Segment Open
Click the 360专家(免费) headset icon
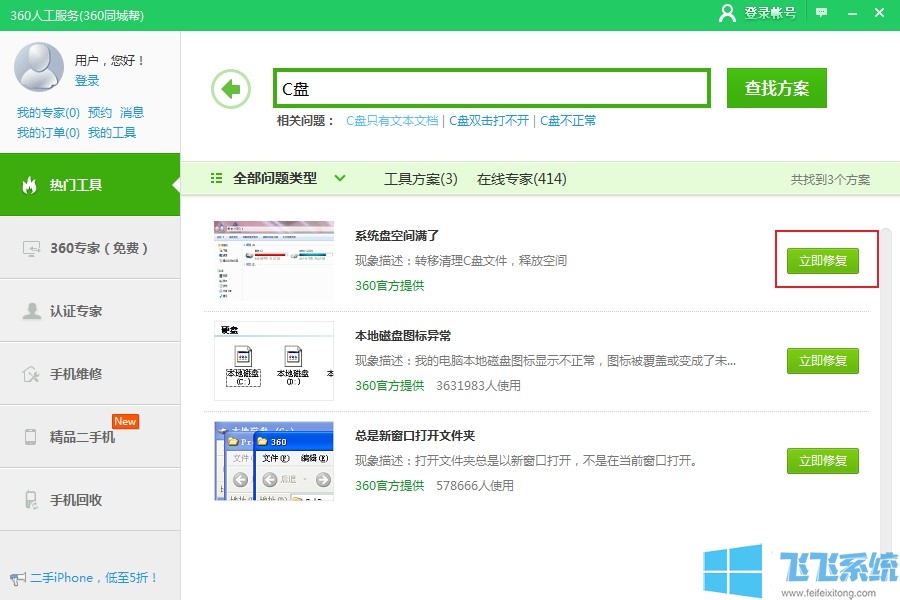The height and width of the screenshot is (600, 900). [30, 249]

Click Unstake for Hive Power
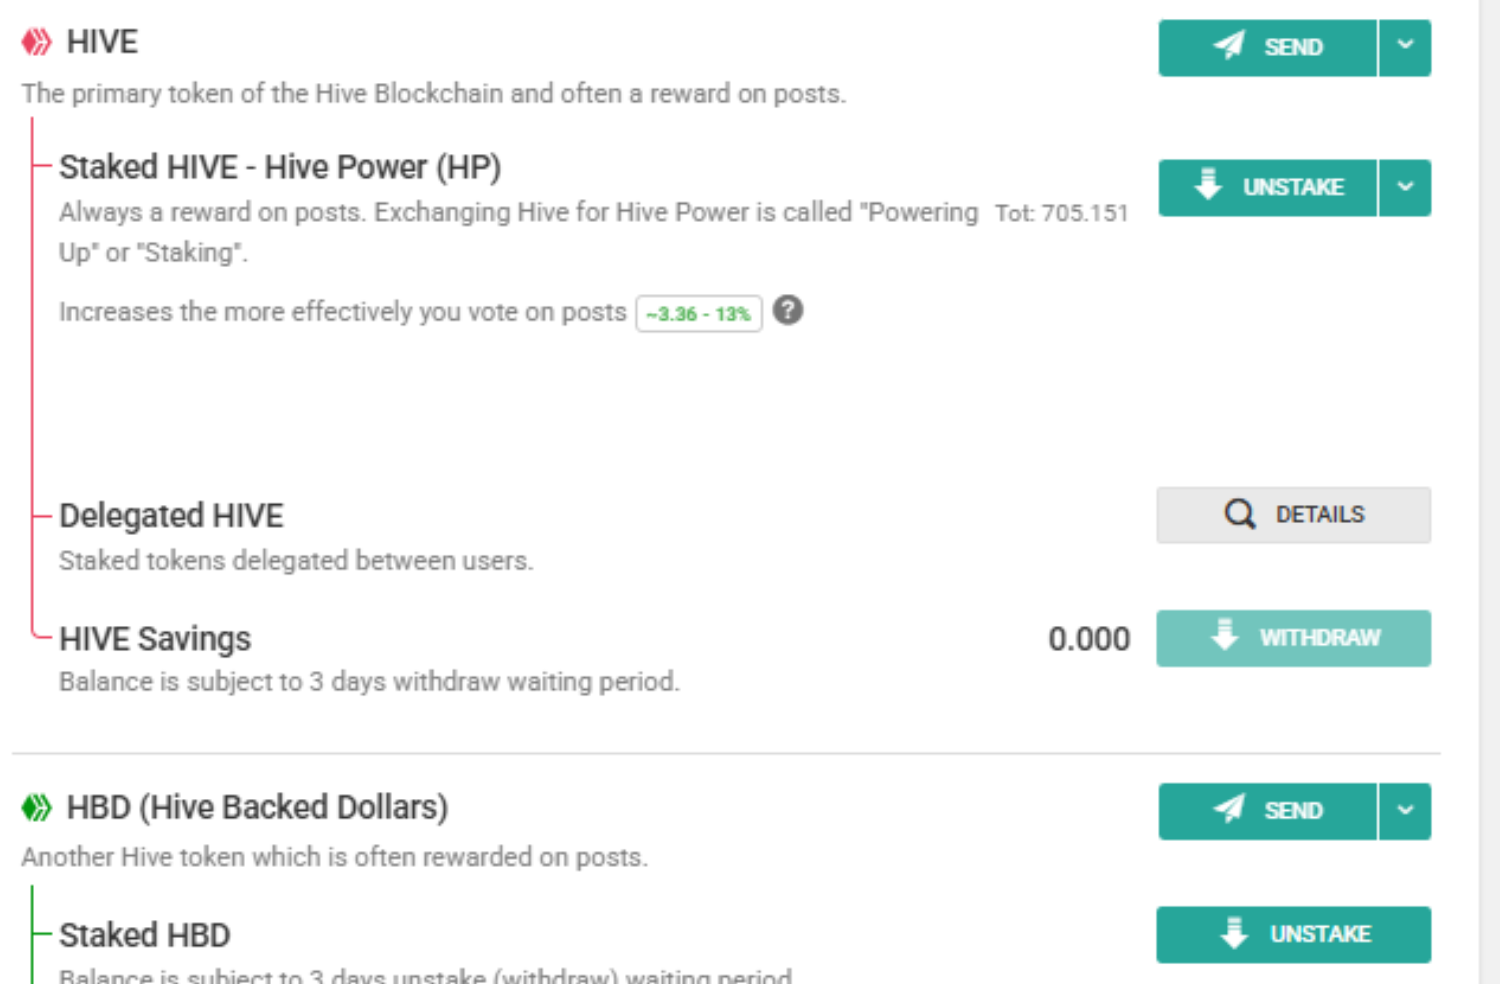tap(1267, 187)
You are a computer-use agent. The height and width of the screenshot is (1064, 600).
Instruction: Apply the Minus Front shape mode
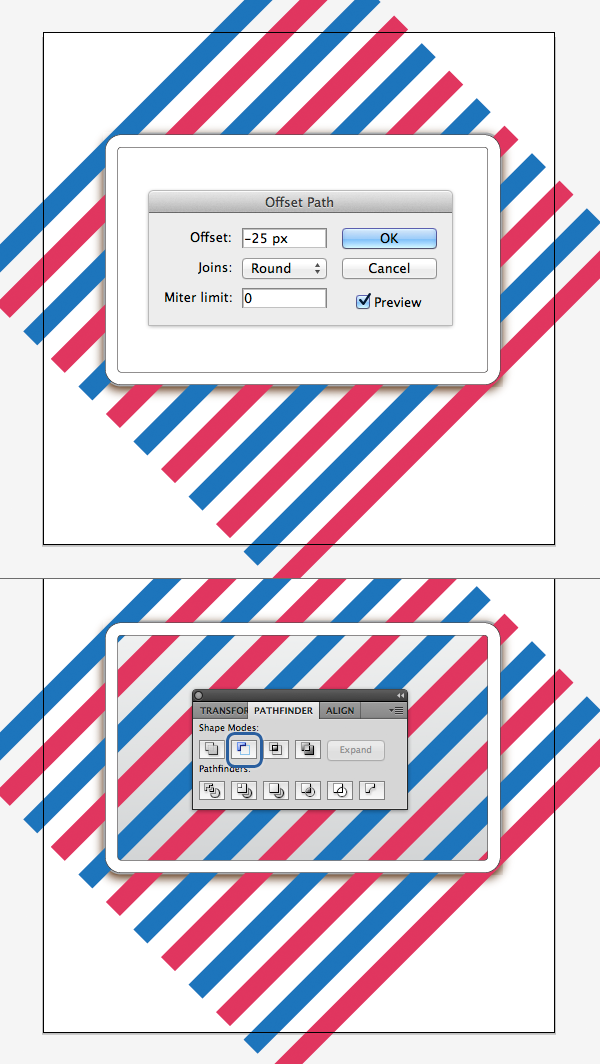(244, 750)
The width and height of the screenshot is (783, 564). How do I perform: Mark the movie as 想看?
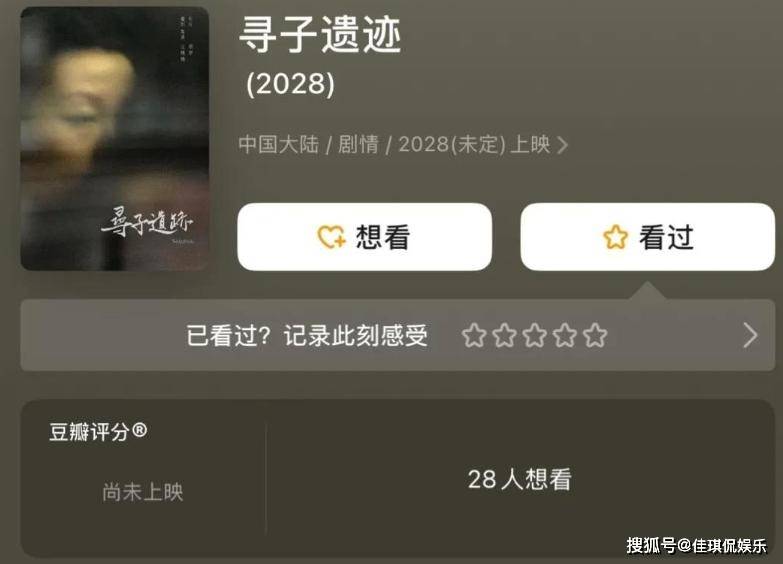tap(365, 237)
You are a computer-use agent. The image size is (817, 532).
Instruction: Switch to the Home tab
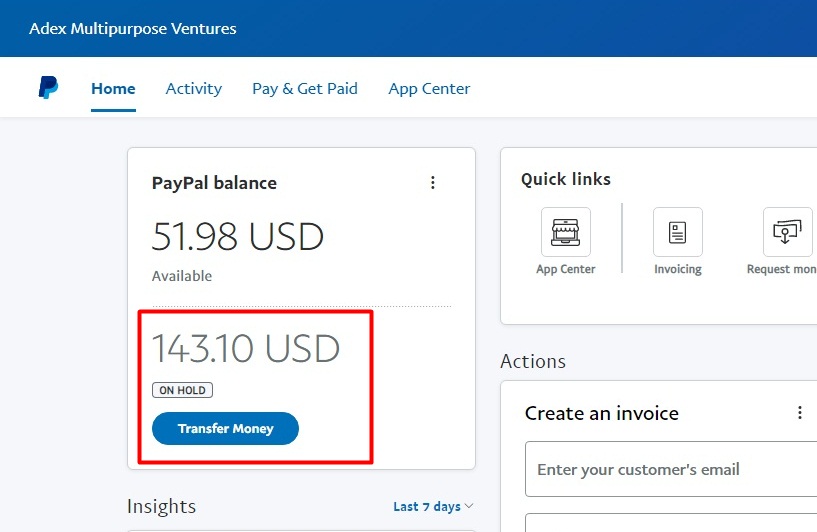113,88
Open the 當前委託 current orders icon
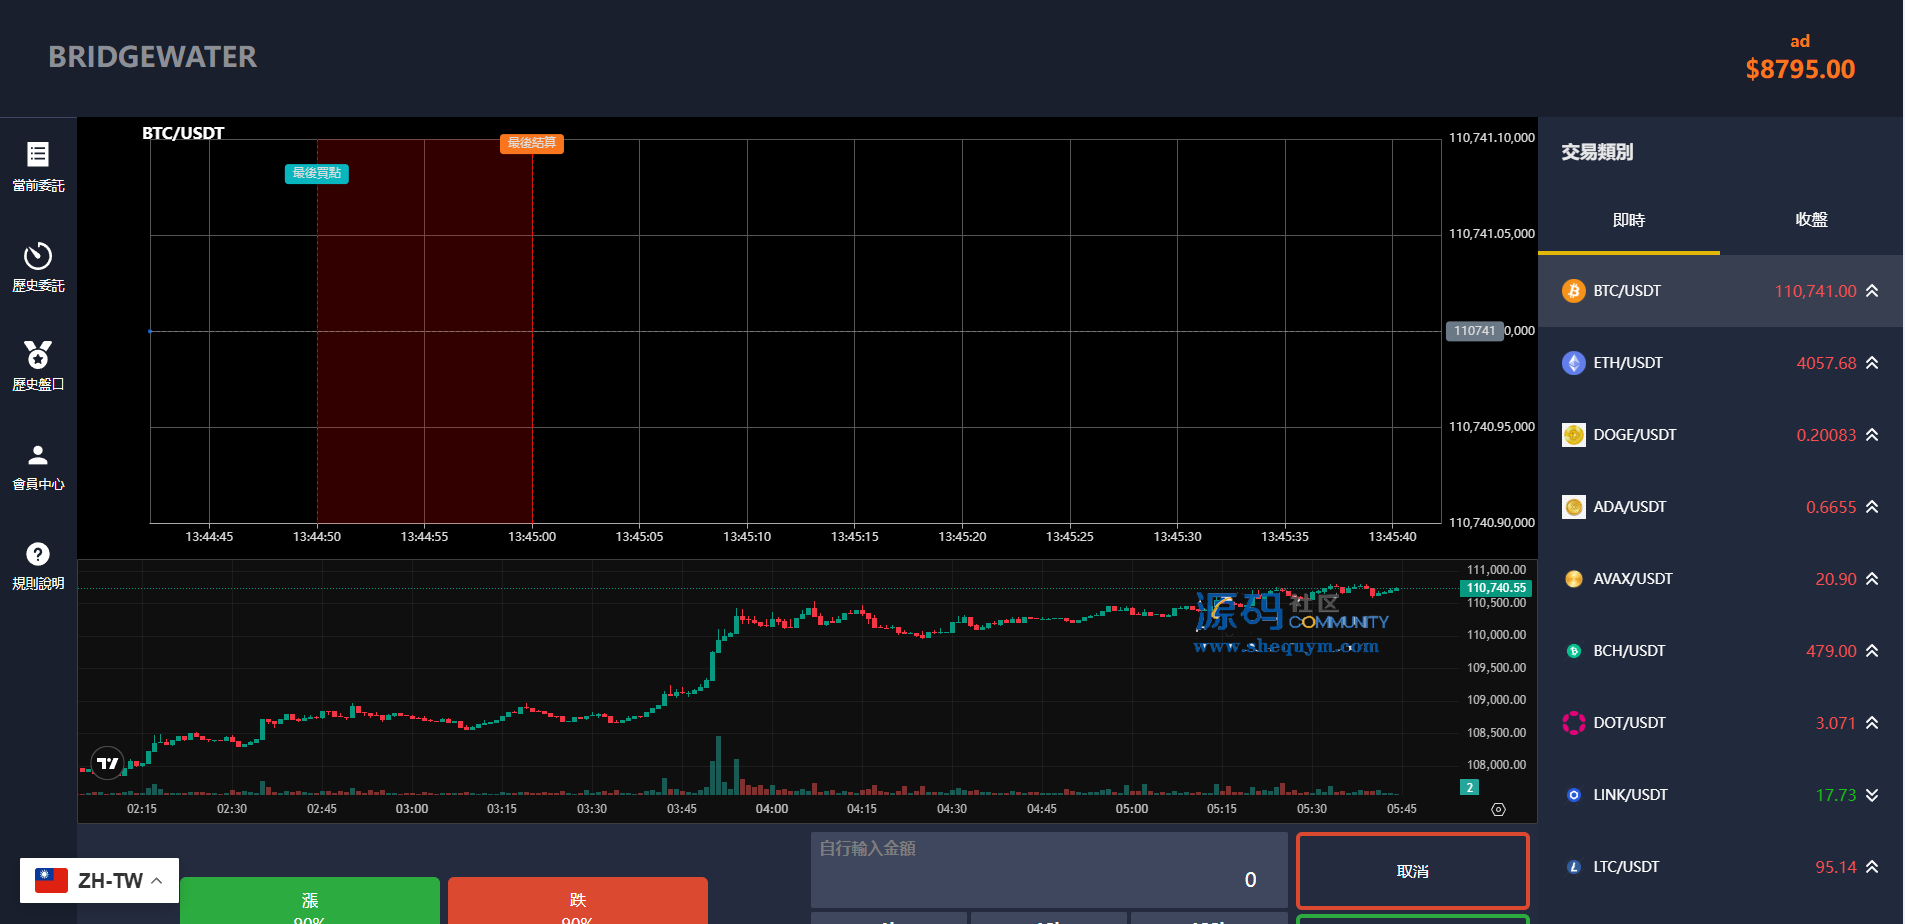The image size is (1905, 924). pyautogui.click(x=38, y=155)
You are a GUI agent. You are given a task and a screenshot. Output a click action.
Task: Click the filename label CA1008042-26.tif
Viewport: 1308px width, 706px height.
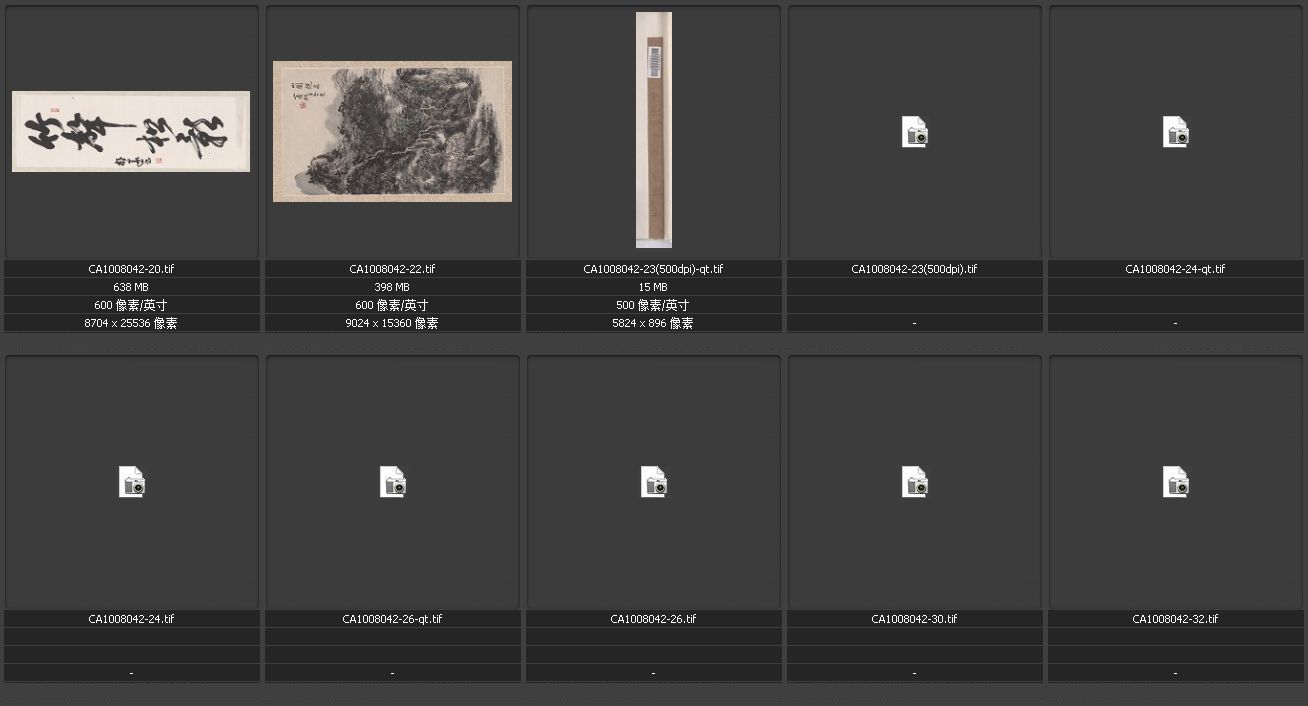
Segment Closed
Lines that contain "computer" are to be copied from the records above.

You are a computer-use agent. The height and width of the screenshot is (1064, 600).
You are a computer-use agent. The image size is (817, 532).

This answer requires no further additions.